The effects would be great. Instead of seeing global developing demand increase by around 800,000 tonnes in 2023, it would contract by 300,000 tonnes. Assuming all other regions grew as in our base case, global growth would be 2% in 2023 rather than our base case of 4%.

According to our base scenario of 2023, demand from developing countries is expected to represent 30% of global demand. Consumption growth in the region is expected to account for 42% of the global total, second only to China at 44%.

Conclusion: why more complex demand management is needed

Previously, it was possible to estimate demand from developing countries by multiples of GDP growth. One could argue about the size of multiples, but, in general, growth has almost always been rapid and the region as a whole has tended to move together.

Not now, as the analysis above shows. Some countries with insufficient financing, a lack of commodity exports and a large part of their population close to the extreme poverty line could be hit hard by the food crisis.
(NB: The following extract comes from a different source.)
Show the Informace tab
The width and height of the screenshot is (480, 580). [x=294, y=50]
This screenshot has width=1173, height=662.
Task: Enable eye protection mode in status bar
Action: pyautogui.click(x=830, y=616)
And as we discussed, even middle-income countries like Brazil and Egypt face significant risks. But maybe countries like Malaysia and Indonesia will get away with it next year because they are major commodity exporters.

We should, however, be concerned for some countries in Africa where food security is already low due to climate change and conflict.

What is needed, therefore, are country-by-country assessments of the results of demand for chemicals and polymers in 2023, using our ICIS supply and demand database and with the support of our analysts and consultants.

This granular analysis will help you better allocate sales and production. The right sales and production decisions will, I believe, define success or failure during the multiple crises facing our industry.